> Available records
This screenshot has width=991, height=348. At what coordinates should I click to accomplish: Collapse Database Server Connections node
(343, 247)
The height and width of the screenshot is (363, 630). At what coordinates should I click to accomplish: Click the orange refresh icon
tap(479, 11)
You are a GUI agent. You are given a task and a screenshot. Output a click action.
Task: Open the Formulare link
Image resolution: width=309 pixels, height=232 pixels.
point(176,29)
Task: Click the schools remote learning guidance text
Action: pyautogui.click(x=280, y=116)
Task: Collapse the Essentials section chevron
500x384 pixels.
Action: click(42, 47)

---

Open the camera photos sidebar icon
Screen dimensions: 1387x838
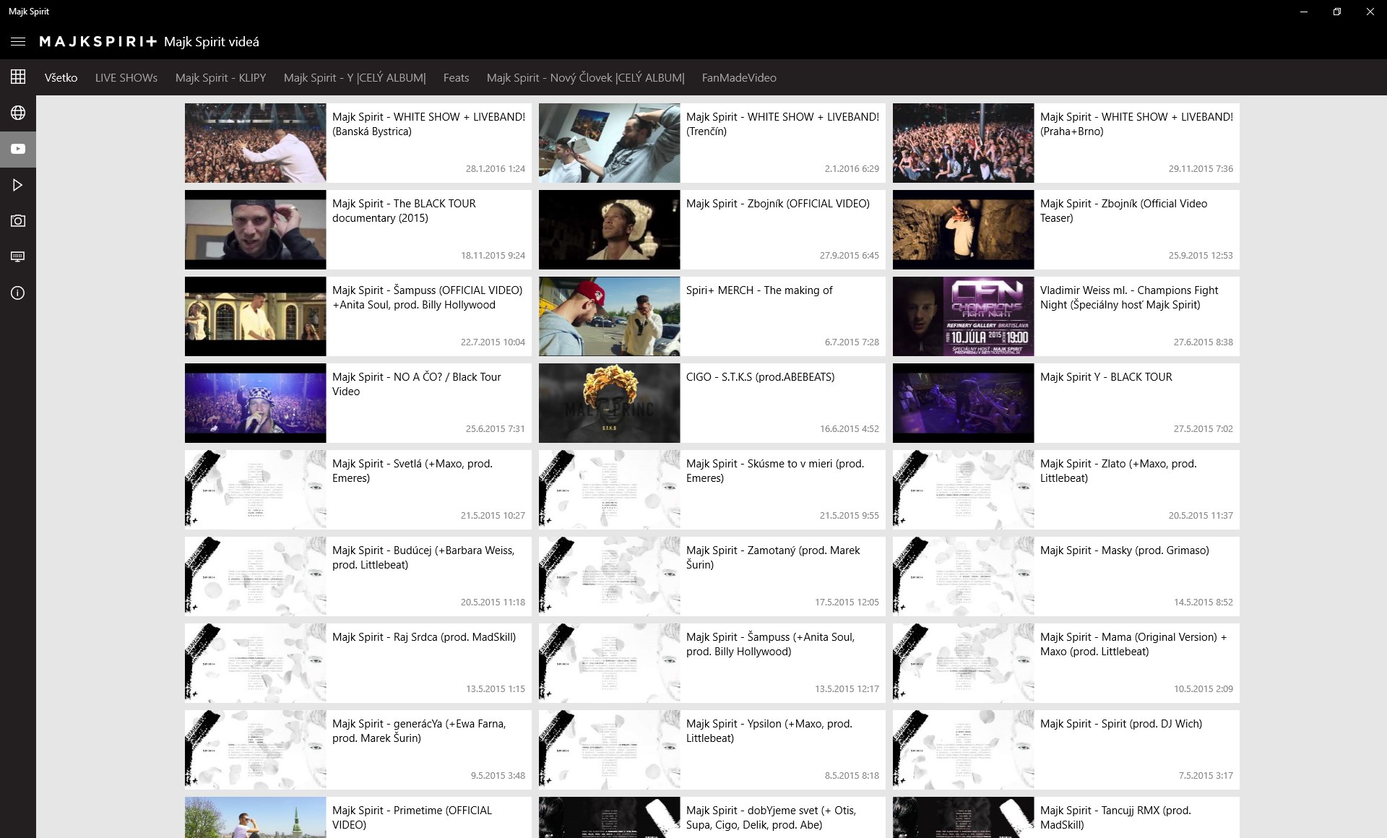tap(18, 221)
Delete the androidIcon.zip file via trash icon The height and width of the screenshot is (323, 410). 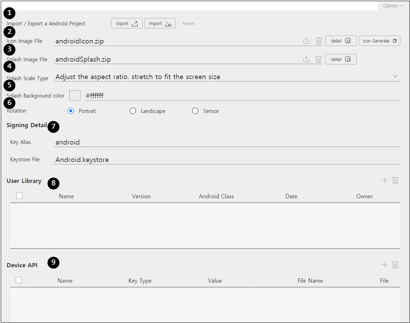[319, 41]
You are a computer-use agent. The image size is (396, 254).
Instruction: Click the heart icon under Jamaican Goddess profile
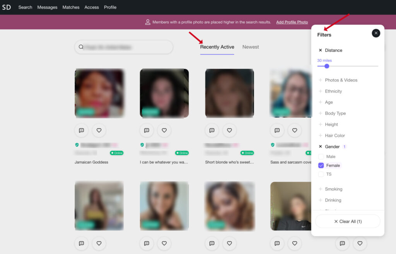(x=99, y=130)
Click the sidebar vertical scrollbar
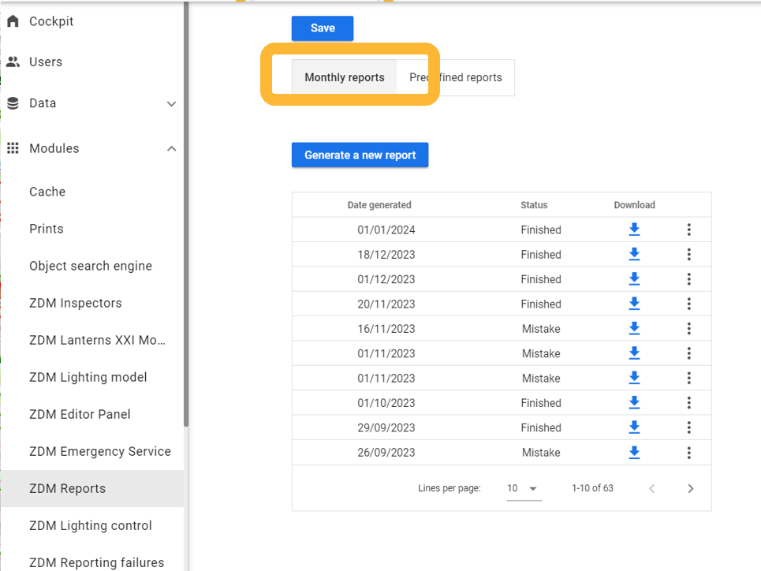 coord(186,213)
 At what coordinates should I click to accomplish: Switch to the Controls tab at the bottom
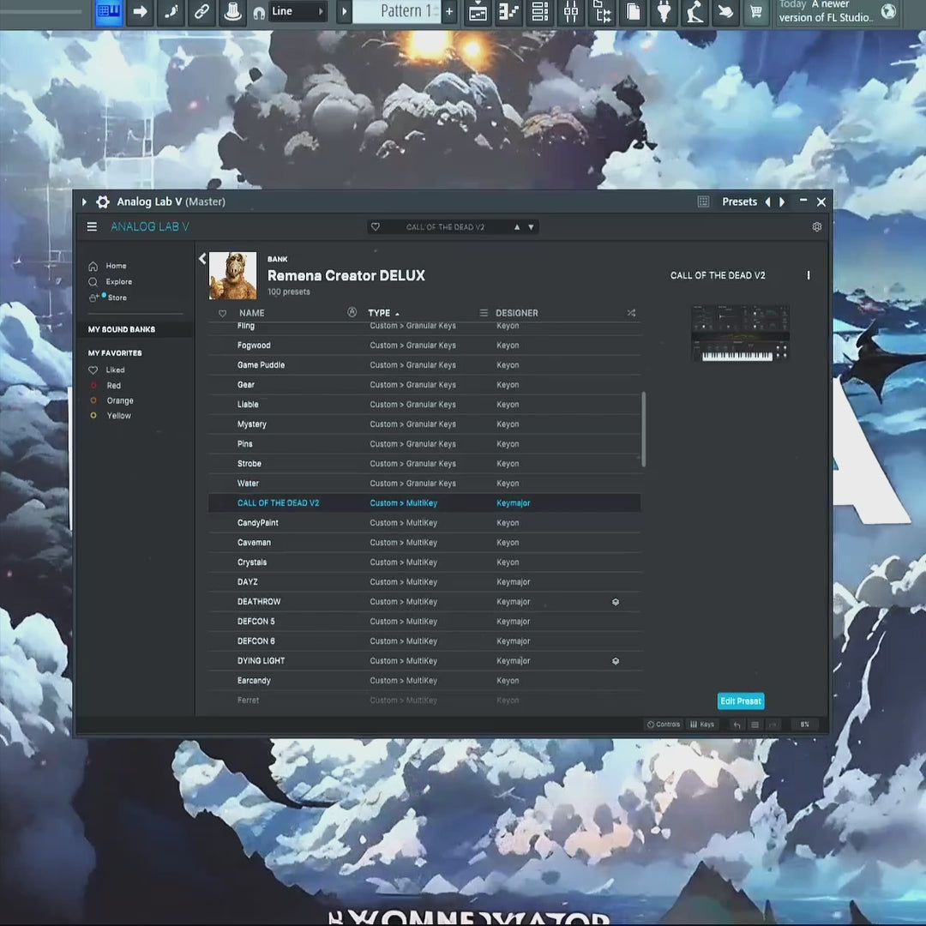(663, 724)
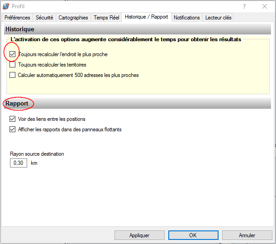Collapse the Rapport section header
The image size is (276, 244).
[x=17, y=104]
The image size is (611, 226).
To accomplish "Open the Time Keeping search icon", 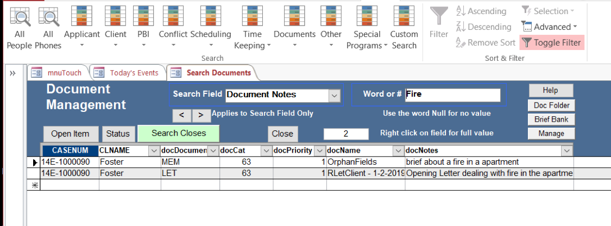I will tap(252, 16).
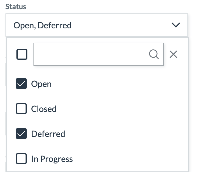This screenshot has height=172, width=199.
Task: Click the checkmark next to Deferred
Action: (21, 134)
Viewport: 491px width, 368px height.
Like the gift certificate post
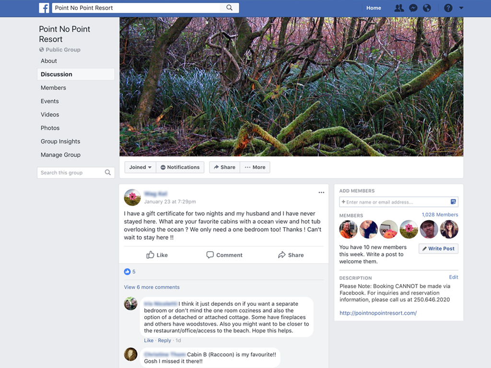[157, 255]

> Goal of the exercise
Your job is to return all lines above that hold the word "agent".

> Problem solution
You are a GUI agent. You are given a task and a screenshot. Output a click action.
You are a computer-use agent. The image size is (396, 254).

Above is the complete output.